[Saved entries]
☆ ☆ ☆ ☆
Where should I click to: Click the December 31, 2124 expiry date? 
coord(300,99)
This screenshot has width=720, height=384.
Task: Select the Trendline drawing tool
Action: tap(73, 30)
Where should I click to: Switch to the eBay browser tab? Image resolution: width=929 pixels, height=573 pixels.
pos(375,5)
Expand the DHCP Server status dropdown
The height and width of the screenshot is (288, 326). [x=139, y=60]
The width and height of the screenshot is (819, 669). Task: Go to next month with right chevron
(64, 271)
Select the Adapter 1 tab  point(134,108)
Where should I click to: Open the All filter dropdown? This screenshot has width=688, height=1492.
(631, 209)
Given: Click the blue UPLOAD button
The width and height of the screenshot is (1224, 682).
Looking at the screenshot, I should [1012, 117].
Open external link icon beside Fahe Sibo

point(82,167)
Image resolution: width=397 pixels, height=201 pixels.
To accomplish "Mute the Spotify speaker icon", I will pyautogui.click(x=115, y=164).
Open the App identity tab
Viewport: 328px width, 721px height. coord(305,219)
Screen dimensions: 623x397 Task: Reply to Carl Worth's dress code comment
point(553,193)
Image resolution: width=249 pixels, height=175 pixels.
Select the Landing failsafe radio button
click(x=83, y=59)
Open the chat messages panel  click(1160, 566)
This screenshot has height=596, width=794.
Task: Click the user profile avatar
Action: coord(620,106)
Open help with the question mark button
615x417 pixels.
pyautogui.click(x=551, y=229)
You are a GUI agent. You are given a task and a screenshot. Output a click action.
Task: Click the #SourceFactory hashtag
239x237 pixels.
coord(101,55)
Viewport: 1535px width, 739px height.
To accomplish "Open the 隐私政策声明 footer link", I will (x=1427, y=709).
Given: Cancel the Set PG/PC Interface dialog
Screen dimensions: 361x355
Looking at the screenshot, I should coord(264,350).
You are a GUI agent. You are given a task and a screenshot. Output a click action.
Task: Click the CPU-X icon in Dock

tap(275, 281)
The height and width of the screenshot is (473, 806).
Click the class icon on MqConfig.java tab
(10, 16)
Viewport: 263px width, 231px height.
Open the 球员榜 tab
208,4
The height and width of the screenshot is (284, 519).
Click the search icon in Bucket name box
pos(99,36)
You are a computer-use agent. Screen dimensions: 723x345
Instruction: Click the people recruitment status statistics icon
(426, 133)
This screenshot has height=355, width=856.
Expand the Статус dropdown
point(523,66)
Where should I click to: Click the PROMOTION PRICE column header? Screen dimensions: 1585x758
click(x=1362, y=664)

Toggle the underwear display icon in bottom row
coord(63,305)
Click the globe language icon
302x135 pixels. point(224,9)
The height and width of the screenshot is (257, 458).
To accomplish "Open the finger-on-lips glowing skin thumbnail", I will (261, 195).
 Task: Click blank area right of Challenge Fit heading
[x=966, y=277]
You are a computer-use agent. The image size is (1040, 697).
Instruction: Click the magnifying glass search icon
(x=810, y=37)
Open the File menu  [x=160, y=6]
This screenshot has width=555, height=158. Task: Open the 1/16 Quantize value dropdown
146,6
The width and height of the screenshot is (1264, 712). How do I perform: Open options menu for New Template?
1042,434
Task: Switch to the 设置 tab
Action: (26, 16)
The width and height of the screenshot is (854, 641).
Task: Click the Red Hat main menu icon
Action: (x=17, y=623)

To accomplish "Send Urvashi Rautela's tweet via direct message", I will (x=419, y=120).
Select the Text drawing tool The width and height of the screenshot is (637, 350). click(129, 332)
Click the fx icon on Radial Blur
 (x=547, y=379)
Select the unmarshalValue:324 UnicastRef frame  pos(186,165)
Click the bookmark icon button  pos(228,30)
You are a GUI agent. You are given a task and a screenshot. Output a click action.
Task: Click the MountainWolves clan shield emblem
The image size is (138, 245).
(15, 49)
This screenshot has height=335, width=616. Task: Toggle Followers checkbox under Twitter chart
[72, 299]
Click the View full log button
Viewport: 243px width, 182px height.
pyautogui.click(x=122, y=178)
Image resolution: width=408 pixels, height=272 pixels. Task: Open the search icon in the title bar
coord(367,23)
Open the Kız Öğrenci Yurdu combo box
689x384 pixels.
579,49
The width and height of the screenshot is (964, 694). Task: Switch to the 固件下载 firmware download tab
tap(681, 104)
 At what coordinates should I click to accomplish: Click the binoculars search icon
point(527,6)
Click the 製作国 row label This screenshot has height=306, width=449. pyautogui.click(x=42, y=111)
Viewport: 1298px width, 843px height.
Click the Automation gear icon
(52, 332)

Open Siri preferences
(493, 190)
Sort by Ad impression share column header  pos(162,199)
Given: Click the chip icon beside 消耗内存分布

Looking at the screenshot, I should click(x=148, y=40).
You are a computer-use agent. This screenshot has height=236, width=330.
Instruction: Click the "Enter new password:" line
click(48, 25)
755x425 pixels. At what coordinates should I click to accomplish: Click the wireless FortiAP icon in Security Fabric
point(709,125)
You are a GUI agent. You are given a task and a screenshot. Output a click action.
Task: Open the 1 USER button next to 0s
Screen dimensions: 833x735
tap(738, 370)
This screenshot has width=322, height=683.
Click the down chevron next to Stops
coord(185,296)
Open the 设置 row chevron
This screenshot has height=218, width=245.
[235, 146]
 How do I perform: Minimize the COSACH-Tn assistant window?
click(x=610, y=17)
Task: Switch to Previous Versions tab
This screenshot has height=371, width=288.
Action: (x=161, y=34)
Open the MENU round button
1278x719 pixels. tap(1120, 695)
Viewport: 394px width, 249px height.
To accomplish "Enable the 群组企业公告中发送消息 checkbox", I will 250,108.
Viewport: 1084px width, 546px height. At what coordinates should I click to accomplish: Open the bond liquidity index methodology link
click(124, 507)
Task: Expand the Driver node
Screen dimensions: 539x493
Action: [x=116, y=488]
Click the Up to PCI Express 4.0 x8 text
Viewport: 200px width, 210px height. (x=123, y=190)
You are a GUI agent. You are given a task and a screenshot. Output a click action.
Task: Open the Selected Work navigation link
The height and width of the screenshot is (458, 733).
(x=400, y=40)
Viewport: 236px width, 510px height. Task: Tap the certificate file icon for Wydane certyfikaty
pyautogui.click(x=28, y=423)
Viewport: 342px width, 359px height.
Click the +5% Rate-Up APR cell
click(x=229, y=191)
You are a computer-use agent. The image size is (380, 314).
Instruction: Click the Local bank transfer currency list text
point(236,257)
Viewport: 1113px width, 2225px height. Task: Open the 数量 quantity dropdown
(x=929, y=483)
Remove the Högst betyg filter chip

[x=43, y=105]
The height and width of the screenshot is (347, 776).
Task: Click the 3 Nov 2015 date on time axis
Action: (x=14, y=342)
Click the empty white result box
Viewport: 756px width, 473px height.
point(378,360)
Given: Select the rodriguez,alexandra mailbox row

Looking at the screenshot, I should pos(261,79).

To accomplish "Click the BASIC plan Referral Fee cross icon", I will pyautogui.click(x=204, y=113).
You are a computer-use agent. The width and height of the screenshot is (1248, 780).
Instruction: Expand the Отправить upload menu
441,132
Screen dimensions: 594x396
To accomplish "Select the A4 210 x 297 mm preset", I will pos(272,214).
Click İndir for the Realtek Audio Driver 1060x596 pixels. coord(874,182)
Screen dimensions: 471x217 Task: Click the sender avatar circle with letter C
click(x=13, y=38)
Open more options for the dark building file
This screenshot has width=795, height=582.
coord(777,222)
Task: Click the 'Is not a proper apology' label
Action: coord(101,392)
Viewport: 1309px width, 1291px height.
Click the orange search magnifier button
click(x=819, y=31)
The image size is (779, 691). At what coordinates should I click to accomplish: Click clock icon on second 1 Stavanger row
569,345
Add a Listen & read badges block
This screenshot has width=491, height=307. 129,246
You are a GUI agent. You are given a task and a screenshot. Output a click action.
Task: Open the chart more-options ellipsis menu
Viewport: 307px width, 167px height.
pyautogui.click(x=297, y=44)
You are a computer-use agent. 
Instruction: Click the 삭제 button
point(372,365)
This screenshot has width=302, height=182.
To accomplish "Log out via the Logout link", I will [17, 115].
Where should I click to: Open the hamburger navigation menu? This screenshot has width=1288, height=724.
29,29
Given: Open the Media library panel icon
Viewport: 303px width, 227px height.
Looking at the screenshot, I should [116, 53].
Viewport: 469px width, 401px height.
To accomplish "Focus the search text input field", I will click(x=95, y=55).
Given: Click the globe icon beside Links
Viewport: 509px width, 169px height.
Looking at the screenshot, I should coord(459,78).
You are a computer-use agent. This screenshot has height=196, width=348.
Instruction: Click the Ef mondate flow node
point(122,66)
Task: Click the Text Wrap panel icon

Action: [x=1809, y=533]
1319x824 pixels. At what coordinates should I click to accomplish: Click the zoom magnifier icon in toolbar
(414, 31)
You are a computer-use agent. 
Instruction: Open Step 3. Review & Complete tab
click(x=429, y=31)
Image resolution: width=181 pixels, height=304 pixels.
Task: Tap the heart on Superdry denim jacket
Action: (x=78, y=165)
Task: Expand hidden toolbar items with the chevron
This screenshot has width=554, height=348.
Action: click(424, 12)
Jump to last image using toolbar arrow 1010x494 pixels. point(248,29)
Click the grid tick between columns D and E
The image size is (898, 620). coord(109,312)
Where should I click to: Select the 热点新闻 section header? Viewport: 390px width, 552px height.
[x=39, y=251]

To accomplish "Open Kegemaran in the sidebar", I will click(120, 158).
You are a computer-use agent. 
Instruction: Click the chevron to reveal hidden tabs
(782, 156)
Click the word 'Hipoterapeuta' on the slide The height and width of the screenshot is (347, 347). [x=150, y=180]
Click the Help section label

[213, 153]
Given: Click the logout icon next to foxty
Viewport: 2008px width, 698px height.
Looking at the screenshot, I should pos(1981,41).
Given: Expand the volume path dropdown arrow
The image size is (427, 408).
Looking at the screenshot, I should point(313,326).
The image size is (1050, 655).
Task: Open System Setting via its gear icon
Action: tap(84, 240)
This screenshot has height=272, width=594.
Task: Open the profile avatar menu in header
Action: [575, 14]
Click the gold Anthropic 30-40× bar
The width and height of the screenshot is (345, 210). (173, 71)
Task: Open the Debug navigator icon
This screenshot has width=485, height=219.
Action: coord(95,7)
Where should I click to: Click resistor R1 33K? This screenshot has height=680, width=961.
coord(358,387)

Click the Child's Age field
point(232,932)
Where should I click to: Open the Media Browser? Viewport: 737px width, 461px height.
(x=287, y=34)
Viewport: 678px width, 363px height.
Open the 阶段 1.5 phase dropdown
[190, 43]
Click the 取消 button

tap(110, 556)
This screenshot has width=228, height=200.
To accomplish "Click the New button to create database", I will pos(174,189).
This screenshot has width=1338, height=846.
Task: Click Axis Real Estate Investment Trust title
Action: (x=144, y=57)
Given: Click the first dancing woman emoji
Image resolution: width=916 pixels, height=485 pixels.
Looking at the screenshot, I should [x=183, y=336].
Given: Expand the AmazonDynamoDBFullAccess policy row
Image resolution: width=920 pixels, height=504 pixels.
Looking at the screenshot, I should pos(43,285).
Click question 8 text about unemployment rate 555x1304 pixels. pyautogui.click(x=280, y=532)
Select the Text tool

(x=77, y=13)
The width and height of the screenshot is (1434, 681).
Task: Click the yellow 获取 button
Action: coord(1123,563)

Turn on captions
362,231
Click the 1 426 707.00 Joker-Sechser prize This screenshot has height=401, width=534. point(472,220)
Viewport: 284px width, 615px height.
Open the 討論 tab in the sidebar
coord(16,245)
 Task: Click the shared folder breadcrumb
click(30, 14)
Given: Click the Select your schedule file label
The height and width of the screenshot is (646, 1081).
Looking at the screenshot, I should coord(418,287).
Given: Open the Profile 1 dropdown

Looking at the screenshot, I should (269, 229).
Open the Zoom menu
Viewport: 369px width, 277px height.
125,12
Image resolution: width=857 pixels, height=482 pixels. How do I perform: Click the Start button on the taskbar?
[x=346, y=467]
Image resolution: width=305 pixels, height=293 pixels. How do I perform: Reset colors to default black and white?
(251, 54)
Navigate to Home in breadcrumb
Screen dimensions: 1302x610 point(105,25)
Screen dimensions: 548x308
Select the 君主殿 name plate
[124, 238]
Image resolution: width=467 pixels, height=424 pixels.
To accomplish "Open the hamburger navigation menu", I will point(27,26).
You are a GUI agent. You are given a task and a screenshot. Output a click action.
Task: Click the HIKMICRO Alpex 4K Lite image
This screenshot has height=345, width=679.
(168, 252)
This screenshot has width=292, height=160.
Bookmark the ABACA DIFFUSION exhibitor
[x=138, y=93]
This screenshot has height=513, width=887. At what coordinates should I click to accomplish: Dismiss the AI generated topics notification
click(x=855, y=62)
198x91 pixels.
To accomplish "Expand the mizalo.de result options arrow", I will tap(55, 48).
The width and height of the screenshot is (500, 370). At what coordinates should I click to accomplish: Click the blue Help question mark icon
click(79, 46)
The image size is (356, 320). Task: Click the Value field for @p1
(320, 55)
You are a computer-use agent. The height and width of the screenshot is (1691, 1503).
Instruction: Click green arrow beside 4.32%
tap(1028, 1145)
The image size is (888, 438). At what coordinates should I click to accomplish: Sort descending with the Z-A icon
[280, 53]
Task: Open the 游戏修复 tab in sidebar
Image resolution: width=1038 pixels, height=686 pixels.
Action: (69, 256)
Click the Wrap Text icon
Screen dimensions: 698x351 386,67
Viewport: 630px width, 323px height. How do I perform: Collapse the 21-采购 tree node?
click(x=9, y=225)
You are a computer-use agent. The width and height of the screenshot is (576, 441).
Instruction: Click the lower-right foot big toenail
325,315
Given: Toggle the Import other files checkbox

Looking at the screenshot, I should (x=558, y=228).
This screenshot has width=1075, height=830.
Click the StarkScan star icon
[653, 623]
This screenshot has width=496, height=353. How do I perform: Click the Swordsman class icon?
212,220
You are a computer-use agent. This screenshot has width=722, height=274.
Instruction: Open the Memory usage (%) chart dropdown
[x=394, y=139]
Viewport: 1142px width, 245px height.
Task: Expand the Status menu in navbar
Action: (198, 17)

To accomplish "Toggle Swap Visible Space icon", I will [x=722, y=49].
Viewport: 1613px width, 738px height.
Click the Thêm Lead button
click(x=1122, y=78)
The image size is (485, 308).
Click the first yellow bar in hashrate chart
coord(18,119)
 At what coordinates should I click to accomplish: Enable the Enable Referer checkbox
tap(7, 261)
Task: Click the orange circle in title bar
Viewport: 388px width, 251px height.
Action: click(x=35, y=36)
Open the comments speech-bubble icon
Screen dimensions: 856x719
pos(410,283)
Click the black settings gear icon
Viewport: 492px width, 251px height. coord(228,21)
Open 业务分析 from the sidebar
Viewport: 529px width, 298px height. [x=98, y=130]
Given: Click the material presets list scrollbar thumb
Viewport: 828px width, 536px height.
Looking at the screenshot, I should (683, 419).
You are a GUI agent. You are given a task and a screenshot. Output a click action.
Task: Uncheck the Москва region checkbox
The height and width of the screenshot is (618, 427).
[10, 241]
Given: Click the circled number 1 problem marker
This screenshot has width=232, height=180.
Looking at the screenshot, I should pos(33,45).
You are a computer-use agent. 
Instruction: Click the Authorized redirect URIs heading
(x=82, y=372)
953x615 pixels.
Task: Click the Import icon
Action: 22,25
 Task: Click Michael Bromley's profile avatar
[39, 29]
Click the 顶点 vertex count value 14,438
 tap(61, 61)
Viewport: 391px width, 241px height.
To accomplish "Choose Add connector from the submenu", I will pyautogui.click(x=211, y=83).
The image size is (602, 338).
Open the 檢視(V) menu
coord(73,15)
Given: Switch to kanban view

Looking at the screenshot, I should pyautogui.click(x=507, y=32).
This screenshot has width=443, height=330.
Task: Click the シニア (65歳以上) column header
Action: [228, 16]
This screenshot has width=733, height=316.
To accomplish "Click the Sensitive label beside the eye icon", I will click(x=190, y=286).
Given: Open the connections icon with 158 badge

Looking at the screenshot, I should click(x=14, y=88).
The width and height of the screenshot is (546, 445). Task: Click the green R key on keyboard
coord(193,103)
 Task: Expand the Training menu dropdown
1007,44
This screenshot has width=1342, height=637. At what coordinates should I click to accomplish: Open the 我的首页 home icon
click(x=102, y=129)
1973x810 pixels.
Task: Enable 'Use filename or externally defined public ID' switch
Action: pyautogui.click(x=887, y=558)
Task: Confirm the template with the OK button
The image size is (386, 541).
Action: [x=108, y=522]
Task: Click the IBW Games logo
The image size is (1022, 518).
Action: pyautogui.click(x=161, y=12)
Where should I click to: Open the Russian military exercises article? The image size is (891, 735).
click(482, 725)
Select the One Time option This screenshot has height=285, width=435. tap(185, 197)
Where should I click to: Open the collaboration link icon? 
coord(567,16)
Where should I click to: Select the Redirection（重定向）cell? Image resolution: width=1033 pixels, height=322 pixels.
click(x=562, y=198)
☆ ☆ ☆ ☆
» PROBLEM STATEMENT: Pull every line with the string "Driver" from the data above.

» RESPONSE TO THE TASK:
Task: Expand the Driver node
Click İndir for the Realtek Audio Driver 1060x596 pixels. coord(874,182)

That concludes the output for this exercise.